Non-Parametric Tests

Non-parametric (or distribution-free) tests draw conclusions without assuming the data come from a normal — or any specific — distribution. They are the right tool when normality is doubtful, when the data are only ordinal (ranks, ratings), or when the sample is too small to invoke the Central Limit Theorem. This lesson develops three core tests: the sign test (signs only), the Wilcoxon signed-rank test (signs and magnitudes, for one sample or paired data), and the Wilcoxon rank-sum / Mann–Whitney test (two independent samples). Each replaces real values by counts or ranks, which is exactly what makes the null distribution computable without a normality assumption.

Where this sits in AQA 7367

This is Paper 3 optional content — Statistics (7367/3S), taken with one of Mechanics (7367/3M) or Discrete (7367/3D). Paper 3 is 2 hours, 100 marks, AO1 40% / AO2 25% / AO3 35%. Carrying out the ranking and statistic is AO1; justifying the choice of a non-parametric test (and stating its assumptions) is AO2; a multi-stage applied test is AO3. It builds on the binomial distribution (the sign test's null model is $B(n, \tfrac12)$ ) and on the hypothesis-testing framework of earlier lessons; it is the rank-based cousin of the $t$ -tests, used when their normality assumption fails.

When to use a non-parametric test

Situation	Parametric test (needs normality)	Non-parametric alternative
One-sample location (median)	one-sample $t$ -test	sign test or Wilcoxon signed-rank test
Paired data (matched pairs)	paired $t$ -test	sign test or Wilcoxon signed-rank test on the differences
Two independent samples	two-sample $t$ -test	Wilcoxon rank-sum (Mann–Whitney) test

The trade-off is power vs robustness: when the normality assumptions do hold, a non-parametric test is slightly less powerful (it discards information by using ranks/signs), but when those assumptions fail it is far more robust and its stated significance level remains valid. The sign test is the least powerful (it keeps only the sign of each difference); the Wilcoxon tests recover power by also using the order of magnitudes.

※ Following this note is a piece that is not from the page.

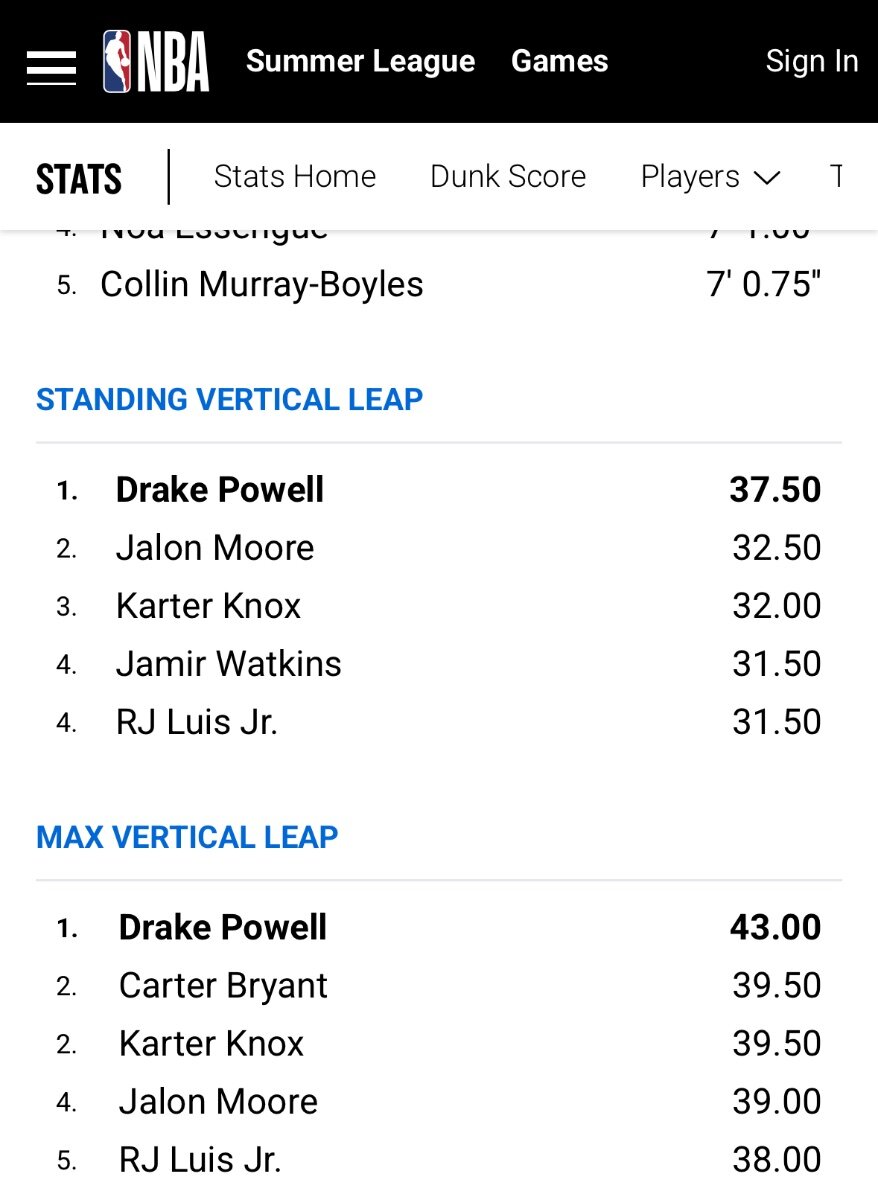Expand the Players dropdown

pyautogui.click(x=710, y=177)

Why not always use the $t$ -test? Because the $t$ -test's validity rests on the sampling distribution of $\bar X$ being normal, which for a small sample requires the population itself to be (roughly) normal. If the data are heavily skewed, contain outliers, or are merely ordinal (ranks, ratings, preferences), the $t$ -test's stated $5\%$ significance level can be badly wrong — it might reject a true null far more (or less) than $5\%$ of the time. The non-parametric tests sidestep this entirely: their null distributions ( $B(n,\tfrac12)$ for the sign test, tabulated rank distributions for the Wilcoxon tests) are derived from combinatorics of ranks and signs, not from any assumed population shape, so the significance level is exact whatever the data look like. That is the precise sense in which they are "distribution-free."

The Sign Test

The sign test is the simplest non-parametric test. It tests the median of a distribution, using only the signs of the deviations from the hypothesised median — not their sizes. Because only the direction of each deviation matters, the test needs no assumption about the shape of the distribution.

One-sample sign test

$H_0\!: \text{population median} = m_0, \qquad H_1\!: \text{median} \neq m_0 \ (\text{or} > m_0,\ < m_0).$

Procedure. (1) For each observation form $x_i - m_0$ . (2) Count the positive differences $S^+$ and the negative differences $S^-$ . (3) Discard any zero differences and let $n$ be the number remaining. (4) Under $H_0$ a value is equally likely to be above or below the median, so $S^+ \sim B(n, \tfrac12)$ . (5) Compute the binomial tail probability and compare with $\alpha$ .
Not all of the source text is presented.